"Of course there is exam material that just has to be, but within that we have a lot of freedom. Income, money and entrepreneurship adolescents find interesting topics. Everyone wants to be a millionaire by age 20. I'm willing to puncture that balloon." Hans Blaauw (CSG Wessel Gansfort)
During the vo-day of the Week of Economics Education, more than a hundred inspired economics teachers came together. All of them shared great stories about how they enrich their economics education with new economic insights and current social developments. Marloes de Koning (NRC) chronicled four of these stories.
In her report, Ton Smakman (Regius School) says: "There are many developments where the method lags behind. But who puts the book aside if the exam stays the same? I also have to force myself. Then I take examples from the news"
Bastiaan van der Broek (Het Nieuwe Lyceum Bilthoven): "Students learn to reason within a model, a kind of economics game, but we don't look much at how we arrive at those assumptions and how they relate to reality."

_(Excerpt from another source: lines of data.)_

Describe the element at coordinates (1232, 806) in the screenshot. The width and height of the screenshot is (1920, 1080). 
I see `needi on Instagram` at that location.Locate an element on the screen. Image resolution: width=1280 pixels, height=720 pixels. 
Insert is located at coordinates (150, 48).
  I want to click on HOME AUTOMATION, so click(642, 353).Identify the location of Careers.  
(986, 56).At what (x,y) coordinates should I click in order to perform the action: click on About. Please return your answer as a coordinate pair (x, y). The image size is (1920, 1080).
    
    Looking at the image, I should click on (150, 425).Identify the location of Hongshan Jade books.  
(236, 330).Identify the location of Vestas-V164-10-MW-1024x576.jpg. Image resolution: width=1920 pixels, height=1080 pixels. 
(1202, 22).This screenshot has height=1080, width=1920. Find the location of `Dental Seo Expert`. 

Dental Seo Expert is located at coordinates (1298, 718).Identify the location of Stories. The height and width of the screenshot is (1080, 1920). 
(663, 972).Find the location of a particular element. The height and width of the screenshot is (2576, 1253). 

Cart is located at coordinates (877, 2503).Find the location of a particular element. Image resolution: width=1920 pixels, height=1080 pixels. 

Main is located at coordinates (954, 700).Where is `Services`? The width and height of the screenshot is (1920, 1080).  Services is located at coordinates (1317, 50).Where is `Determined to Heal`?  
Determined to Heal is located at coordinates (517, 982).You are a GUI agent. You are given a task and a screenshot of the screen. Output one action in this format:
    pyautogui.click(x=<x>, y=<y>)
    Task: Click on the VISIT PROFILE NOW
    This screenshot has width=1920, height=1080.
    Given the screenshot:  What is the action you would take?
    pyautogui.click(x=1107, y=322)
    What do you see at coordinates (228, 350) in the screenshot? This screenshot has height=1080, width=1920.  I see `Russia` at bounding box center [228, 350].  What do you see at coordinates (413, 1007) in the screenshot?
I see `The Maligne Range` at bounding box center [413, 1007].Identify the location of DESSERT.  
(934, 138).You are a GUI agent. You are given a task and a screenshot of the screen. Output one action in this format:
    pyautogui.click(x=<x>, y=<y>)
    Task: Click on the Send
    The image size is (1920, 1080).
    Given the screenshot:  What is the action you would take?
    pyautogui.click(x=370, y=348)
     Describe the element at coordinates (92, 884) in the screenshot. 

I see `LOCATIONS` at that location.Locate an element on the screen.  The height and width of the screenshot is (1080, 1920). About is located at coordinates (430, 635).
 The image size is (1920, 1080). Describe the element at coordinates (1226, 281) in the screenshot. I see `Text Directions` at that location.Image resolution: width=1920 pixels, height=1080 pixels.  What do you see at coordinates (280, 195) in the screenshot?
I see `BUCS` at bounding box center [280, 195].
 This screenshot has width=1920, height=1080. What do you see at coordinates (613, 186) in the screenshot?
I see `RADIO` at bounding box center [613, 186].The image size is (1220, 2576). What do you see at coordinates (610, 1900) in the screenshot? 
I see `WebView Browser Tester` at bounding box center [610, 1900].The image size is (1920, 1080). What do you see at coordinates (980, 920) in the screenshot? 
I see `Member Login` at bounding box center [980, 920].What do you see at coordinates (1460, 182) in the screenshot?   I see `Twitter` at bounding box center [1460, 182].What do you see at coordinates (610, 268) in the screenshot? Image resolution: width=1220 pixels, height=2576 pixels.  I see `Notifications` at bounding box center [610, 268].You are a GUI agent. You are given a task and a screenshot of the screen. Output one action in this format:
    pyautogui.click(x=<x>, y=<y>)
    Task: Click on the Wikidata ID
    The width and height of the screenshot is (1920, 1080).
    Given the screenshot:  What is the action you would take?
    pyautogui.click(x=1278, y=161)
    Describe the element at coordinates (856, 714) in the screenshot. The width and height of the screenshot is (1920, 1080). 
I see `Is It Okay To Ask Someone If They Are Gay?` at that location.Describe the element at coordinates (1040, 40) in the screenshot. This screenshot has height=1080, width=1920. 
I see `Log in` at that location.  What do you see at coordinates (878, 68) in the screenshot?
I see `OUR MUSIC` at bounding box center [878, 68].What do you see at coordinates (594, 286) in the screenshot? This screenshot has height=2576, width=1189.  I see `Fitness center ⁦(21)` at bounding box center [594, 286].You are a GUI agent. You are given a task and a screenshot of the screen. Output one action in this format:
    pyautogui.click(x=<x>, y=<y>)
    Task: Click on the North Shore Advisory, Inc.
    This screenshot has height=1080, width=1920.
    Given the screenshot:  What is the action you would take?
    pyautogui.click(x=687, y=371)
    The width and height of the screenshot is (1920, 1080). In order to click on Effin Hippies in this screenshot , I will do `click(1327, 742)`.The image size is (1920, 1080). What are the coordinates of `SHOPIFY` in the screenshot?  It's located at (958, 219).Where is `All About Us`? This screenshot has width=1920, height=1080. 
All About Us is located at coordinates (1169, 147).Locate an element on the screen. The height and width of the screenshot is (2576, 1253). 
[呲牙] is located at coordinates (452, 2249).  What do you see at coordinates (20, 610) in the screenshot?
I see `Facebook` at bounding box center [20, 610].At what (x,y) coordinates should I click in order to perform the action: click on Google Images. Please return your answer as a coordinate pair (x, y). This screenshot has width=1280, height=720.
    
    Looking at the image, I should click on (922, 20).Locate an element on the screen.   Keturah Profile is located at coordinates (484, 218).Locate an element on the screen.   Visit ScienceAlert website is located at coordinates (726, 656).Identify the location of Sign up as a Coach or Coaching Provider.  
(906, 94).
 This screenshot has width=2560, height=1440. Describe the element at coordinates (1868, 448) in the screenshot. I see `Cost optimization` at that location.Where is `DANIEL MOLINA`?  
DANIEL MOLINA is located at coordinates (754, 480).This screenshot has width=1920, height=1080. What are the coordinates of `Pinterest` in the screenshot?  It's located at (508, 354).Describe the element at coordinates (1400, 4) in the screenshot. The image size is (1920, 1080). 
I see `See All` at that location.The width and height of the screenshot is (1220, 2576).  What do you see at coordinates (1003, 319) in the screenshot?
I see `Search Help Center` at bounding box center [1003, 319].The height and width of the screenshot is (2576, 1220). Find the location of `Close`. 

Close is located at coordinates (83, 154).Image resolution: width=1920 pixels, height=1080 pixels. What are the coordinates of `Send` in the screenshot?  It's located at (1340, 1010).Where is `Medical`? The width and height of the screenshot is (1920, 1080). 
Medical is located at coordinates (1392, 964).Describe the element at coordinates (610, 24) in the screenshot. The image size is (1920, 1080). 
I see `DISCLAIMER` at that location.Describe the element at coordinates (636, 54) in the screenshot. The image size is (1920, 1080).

Tamara Van Bakel (Ichtus Lyceum): "Economics is about how we live together. I want to give context. They need to understand how you can measure income inequality with a Gini coefficient. But also that equal/inequal is not yet the same as fair/unfair.'"
Hans Blaauw: "Everyone has an opinion. How people with little money look. That they are fat because they eat unhealthy food and drink a lot of beer. Those are prejudices that I try to talk to them about. Then we look at what a kilo of minced meat costs and how much cheaper a kilo of frikandellen is."